On Wed, May 30, 2001 at 06:27:39PM -0500, Jarkko Hietaniemi wrote:
> On Wed, May 30, 2001 at 03:51:11PM +0200, H.Merijn Brand wrote:
> > On Tue 29 May 2001 19:25, Dave Mitchell <[EMAIL PROTECTED]> wrote:
> > > =head2 Portability
> > > 
> > > Related to extensibility is portability. Perl runs on many, many
> > > platforms, and will no doubt be ported to ever more bizarre and obscure
> > > ones over time.  You should never assume an operating system, processor
> > > architecture, endian-ness, word size, or whatever. In particular, don't
> > > fall into the any of the following common traps:
> > > 
> > > TBC ... Any suggestions welcome !!!
> > 
> > + gcc vs. native compilers
> > + builtin's vs. functions
> > + system updates on include files once (long ago) `repaired' by the gcc
> >   installation
> > + what gcc allows isn't always accepted by other compilers (e.g. functions
> >   within functions)
> 
> Yes.  However nice the GNU C extensions are, the whole world is not
> GNU C.  One is welcome to use the GNU C extensions if they help in
> debugging or whatnot but they must be carefully hidden with cpp
> so that they do not affect non-GNU-C builds.

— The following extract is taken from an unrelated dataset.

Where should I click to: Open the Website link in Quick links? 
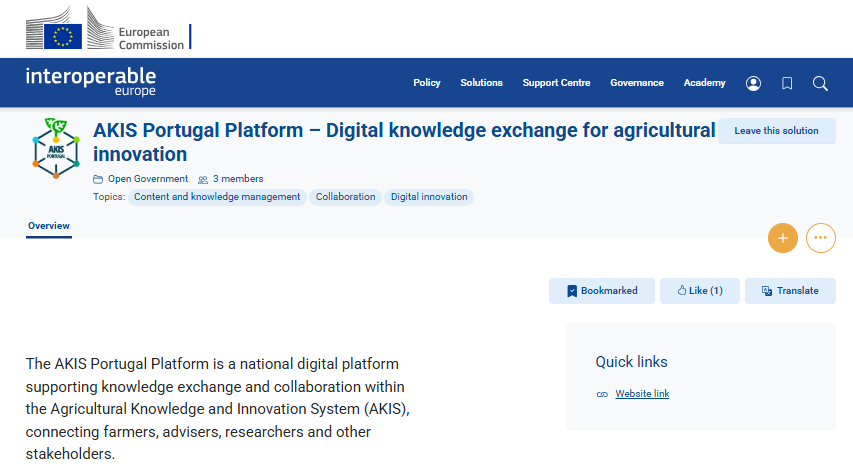pyautogui.click(x=642, y=394)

After slamming GNU C a bit I must say I'm rather fond of this
masochistic incantation:

-Wall -ansi -pedantic -Wtraditional -Wstrict-prototypes -Wmissing-prototypes -Winline 
-Wredundant-decls -Wnested-externs -Wshadow -Wpointer-arith -Wcast-qual -Wcast-align 
-Wwrite-strings -Wconversion -Waggregate-return -Winline

The only problem with that is that many system headers do not escape
unscathed :-)

-- 
$jhi++; # http://www.iki.fi/jhi/
        # There is this special biologist word we use for 'stable'.